Platz für alle
In Deutschland sind sie schon fester Bestandteil der Wohnkultur: Mehrgenerationenhäuser. Hier leben Menschen verschiedener Altersgruppen unter einem Dach, unterstützen und entlasten sich gegenseitig. Die Idee: Ein Miteinander der Generationen – gefördert von der deutschen Bundesregierung und dem Europäischen Sozialfonds. In Österreich ist man von gesteuerten Projekten dieser Richtung noch weit entfernt und auch Einzelinitiativen österreichischer Bauträger stoßen auf wenig Interesse. Von Laura Gandlgruber
Seniorinnen übernehmen als Leihoma die Kinderbetreuung, Jugendliche begleiten hochbetagte Demenzkranke, Ruheständler geben ihr Wissen an Jüngere weiter, um ihnen den Start ins Berufsleben zu erleichtern – Strukturen, die an die Großfamilie von früher erinnern.
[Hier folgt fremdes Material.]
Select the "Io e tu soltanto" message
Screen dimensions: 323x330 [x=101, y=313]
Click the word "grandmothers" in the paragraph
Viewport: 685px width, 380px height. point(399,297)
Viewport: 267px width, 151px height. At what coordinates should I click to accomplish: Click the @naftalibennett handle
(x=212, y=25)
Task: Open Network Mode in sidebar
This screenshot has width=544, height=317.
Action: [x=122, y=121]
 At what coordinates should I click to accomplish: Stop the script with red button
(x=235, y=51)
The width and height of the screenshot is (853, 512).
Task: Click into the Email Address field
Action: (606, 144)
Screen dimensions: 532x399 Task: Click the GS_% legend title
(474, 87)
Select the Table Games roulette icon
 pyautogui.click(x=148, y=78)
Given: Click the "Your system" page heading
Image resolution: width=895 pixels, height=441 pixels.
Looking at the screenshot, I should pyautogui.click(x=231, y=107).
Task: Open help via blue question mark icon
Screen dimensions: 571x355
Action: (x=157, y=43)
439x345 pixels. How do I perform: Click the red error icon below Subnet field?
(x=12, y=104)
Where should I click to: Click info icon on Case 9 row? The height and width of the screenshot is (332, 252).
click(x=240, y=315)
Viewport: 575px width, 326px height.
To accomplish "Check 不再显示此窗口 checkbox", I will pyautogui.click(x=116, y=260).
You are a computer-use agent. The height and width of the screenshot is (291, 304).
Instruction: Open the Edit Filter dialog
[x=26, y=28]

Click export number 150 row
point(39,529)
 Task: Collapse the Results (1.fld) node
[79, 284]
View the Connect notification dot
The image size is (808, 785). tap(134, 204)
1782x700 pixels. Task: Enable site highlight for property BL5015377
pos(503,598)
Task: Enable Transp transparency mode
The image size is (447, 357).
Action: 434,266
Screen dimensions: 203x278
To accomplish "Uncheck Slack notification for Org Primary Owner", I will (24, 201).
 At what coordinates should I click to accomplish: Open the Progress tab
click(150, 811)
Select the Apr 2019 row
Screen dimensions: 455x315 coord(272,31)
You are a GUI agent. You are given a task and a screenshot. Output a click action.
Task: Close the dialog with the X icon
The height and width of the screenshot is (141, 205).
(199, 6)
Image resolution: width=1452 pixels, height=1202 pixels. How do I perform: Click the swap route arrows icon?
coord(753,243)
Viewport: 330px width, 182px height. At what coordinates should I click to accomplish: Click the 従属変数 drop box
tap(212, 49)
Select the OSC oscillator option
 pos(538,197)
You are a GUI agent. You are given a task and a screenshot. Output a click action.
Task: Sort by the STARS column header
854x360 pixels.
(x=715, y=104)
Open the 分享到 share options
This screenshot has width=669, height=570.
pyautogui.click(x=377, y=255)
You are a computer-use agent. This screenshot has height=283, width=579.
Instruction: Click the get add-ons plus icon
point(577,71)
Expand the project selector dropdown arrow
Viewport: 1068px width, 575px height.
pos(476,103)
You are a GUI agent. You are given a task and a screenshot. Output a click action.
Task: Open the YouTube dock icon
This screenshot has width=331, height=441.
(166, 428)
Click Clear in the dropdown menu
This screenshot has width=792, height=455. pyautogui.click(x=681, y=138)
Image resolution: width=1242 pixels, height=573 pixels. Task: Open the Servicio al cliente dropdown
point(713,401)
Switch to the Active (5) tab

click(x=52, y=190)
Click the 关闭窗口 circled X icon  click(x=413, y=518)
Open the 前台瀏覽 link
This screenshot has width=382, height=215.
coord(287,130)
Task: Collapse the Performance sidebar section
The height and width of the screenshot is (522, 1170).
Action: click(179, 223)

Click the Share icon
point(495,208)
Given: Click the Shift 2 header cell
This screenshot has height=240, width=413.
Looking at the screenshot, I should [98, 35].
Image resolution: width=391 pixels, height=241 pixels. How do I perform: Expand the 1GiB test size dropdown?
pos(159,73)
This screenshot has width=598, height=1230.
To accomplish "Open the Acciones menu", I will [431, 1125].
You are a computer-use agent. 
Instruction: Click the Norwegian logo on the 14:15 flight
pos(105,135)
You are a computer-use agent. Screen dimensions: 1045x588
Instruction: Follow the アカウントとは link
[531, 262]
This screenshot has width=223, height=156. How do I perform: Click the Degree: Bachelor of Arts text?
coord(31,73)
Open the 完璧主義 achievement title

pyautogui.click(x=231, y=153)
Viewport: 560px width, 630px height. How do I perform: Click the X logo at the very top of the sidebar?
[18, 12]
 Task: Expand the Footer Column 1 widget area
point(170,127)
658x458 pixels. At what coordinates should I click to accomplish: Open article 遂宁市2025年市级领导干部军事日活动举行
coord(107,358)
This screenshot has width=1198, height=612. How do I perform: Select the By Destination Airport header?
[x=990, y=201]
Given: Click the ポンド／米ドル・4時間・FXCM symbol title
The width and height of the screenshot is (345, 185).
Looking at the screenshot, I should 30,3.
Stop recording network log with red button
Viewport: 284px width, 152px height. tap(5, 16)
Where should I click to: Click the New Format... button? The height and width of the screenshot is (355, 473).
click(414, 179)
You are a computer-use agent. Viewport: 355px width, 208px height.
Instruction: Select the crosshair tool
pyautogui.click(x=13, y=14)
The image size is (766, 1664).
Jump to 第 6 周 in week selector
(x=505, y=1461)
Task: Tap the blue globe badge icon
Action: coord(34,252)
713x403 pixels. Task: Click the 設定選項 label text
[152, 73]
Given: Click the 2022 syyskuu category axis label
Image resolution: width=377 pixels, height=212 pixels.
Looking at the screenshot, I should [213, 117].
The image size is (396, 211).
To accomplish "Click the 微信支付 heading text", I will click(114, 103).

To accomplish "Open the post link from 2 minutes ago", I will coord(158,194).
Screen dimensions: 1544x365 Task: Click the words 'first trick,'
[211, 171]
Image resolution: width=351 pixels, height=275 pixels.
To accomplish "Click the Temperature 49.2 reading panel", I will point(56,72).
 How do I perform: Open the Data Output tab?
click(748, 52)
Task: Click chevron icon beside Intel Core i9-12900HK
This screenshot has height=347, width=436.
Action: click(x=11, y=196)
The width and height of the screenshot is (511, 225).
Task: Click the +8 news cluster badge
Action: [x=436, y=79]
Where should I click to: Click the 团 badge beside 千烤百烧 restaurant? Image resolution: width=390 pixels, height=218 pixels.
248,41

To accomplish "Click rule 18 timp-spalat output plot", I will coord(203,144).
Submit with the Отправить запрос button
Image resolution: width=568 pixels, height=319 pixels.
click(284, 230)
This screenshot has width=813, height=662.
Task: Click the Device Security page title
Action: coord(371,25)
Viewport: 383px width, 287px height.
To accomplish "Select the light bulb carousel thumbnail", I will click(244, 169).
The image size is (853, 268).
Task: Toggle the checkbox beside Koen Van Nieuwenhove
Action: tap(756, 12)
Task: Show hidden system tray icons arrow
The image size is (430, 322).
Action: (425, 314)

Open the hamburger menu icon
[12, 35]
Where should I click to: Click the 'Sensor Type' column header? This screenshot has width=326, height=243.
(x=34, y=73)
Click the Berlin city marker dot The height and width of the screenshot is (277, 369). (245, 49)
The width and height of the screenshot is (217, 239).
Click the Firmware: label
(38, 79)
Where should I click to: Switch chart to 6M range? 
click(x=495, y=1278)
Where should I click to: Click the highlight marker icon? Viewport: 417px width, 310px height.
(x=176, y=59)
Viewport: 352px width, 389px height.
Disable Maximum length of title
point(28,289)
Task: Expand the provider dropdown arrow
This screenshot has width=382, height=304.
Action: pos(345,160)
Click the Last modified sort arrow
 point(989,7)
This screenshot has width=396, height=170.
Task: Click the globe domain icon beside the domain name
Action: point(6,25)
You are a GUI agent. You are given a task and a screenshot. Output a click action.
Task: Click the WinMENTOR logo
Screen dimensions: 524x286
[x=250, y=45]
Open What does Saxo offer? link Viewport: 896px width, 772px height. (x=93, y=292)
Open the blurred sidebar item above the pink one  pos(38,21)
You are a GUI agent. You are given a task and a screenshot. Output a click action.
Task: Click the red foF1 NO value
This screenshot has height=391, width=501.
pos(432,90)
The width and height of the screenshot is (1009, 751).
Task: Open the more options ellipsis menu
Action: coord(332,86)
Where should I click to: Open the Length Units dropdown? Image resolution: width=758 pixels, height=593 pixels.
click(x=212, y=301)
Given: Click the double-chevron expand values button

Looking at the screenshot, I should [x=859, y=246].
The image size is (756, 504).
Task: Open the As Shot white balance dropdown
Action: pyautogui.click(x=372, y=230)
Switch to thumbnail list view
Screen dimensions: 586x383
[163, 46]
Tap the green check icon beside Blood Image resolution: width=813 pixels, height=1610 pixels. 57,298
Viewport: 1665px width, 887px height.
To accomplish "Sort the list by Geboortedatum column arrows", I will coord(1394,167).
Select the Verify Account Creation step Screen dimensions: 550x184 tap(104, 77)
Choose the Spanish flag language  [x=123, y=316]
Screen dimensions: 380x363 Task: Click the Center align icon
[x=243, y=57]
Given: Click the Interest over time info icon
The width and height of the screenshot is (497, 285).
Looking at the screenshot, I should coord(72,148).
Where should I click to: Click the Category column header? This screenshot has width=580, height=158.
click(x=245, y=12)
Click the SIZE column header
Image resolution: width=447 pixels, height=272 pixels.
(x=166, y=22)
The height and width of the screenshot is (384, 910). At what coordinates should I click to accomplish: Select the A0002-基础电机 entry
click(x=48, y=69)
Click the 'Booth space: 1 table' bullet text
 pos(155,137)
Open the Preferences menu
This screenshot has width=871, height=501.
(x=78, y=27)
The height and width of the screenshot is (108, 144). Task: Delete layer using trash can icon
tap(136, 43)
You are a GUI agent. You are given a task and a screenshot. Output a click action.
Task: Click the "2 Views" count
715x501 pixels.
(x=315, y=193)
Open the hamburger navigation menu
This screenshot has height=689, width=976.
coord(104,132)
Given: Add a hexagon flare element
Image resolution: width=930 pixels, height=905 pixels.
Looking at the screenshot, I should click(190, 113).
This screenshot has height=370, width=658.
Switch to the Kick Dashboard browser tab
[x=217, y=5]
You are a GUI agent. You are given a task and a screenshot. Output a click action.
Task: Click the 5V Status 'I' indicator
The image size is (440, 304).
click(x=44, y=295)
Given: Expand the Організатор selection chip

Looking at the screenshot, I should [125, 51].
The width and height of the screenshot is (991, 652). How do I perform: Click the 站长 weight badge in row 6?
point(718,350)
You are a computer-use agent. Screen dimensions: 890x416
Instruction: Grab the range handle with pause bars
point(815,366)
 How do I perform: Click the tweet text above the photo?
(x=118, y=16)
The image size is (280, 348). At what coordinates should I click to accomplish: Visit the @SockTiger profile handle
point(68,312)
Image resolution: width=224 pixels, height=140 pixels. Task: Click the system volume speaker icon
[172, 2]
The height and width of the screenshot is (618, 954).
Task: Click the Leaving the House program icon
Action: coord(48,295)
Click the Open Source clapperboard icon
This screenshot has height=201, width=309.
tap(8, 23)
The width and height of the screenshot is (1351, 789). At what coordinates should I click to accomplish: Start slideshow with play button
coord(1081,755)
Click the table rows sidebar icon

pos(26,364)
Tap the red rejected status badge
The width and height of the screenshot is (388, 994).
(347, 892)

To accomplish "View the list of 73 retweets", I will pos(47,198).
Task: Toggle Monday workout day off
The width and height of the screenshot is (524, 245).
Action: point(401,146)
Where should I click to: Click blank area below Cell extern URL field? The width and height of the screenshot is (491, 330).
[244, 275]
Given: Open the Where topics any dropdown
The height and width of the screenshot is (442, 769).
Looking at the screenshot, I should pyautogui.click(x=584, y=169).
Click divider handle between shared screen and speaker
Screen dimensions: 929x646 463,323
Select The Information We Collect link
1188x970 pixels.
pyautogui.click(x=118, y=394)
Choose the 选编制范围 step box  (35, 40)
Dieses Miteinander der vier Lebensalter (Kinder und Jugendliche, Erwachsene, junge Alte über Fünfzig und Hochbetagte) zu fördern, ist die zentrale Idee der Mehrgenerationenhäuser: Jung und Alt können und sollen sich hier begegnen, voneinander lernen und miteinander aktiv sein – auch und vor allem außerhalb der Familie. Gemeinsame Aktivitäten wie Ausflüge, Bewegungskurse, Vorträge oder das Ferienprogramm für Kinder ermöglichen diesen Austausch. Darüber hinaus steht ein breites Angebot an Betreuung zur Verfügung, von der Kinderbetreuung bis zur stundenweisen Betreuung von Demenzpatienten und Pflegebedürftigen. Herzstück der bundesweit fünfhundert Mehrgenerationenhäuser ist der sogenannte »Offene Treff«, ein als Café oder Bistro gestalteter Raum, in dem sich Angehörige aller Altersgruppen unkompliziert begegnen können. Da sie sowohl den Bedürfnissen älterer Menschen als auch denen von Kindern gerecht werden müssen, gibt es bei der Planung und Gestaltung der offenen Treffs einiges zu bedenken, weiß Ines Wrusch, freie Innenarchitektin aus Hamburg: »Menschen, die gerade erst, noch nicht, nicht mehr so gut oder eben gar nicht laufen können, sollen keine Hürden vorfinden. Menschen, die nicht mehr gut sehen können, sollen sich ohne Stolperfallen sicher fühlen. Konkret heißt das: keine Stufen, keine Podeste. Und die Akustik muss stimmen, der Raum darf nicht hallen. Kinder wollen lärmen, Ältere gehen Lärm aus dem Weg. Das ist wohl die größte Herausforderung.«
Die deutsche Bundesregierung fördert Mehrgenerationenhäuser aus Mitteln des Europäischen Sozialfonds. Über einen Zeitraum von fünf Jahren erhält jedes Haus jährlich € 40.000 Förderung, 2012-0014 werden weitere fünfzig Millionen Euro zur Verfügung gestellt. Von solchen gesteuerten Prozessen ist man in Österreich noch weit entfernt, obwohl es durchaus auch Statements gibt, die vermuten lassen, dass der Handlungsbedarf zumindest erkannt wird. »Österreich muss Heimat für alle Generationen sein. Daher müssen wir das Miteinander der Generationen fördern und uns zur Aufrechterhaltung der Balance unseres Generationenvertrages bekennen«, forderte Christine Marek, Clubobfrau der ÖVP Wien, unlängst im Rahmen eines Symposiums.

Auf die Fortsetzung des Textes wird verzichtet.